I bought my GTO with 36,000 miles on it. I replaced the wheels and tires. Did the 06 GTO's come with a certain brand of tire on them? If so what were they?


----------



## discounttireprodigy (Jun 9, 2010)

with the 18 it was a 235/40/18 bridgestone re-40 thats been discontinued now. the replacement it the re-50


----------



## silversport (Mar 23, 2007)

17"ers were... g-Force T/A KDWS | BFGoodrich Tires
Bill


----------



## dbpredsfan1212 (May 25, 2010)

Thank you for your help. I just needed to know if the ones I took off were the original ones.


----------



## jpalamar (Jul 22, 2008)

Just because they were the same model, doesn't mean they were the stock tires. I haven't seem too many out there that broke 20k miles on them... 20k max if you had 18s.

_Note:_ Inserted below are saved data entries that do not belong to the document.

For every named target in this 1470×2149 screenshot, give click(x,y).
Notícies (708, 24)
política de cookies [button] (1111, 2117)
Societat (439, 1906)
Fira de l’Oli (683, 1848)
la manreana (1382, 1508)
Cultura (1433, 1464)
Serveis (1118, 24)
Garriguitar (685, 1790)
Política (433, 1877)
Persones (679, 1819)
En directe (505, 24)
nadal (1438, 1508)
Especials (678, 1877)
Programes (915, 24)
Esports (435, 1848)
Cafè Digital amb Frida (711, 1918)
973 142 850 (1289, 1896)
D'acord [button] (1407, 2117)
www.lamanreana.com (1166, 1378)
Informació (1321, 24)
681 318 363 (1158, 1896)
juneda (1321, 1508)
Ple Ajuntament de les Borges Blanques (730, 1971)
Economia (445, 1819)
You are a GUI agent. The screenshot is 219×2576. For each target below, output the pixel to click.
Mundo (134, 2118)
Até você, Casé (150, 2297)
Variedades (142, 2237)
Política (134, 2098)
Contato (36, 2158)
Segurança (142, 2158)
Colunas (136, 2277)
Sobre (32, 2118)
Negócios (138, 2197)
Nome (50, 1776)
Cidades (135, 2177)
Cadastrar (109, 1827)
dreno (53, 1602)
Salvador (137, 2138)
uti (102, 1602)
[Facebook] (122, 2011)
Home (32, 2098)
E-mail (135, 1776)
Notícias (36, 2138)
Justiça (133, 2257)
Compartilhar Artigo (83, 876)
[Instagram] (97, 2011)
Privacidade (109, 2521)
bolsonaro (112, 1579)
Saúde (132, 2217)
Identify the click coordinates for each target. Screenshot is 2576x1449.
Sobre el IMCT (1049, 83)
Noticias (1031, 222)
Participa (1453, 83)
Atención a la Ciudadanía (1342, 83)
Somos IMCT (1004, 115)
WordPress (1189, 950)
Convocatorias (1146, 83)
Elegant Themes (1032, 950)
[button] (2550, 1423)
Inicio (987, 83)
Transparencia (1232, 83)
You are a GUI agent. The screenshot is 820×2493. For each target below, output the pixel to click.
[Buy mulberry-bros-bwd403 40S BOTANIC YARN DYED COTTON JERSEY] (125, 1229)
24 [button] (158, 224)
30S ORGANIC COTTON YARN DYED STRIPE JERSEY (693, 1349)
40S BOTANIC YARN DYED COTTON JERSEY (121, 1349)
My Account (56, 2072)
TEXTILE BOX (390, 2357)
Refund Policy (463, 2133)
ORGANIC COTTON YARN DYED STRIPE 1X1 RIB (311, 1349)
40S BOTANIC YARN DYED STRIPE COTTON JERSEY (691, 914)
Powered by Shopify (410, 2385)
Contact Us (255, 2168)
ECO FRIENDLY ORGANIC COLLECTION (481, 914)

I only got 30k out of my front tires and about 15k on my rears(funny how that works out.)


----------



## dbpredsfan1212 (May 25, 2010)

Really, they must have been replaced then. I have not been home since i posted this to see what tires they are but I do know that there is some pretty good grip left on these tires so I would say they were replaced. Thank you

Haha and I would say that someone likes to leave marks on the road like I do!


----------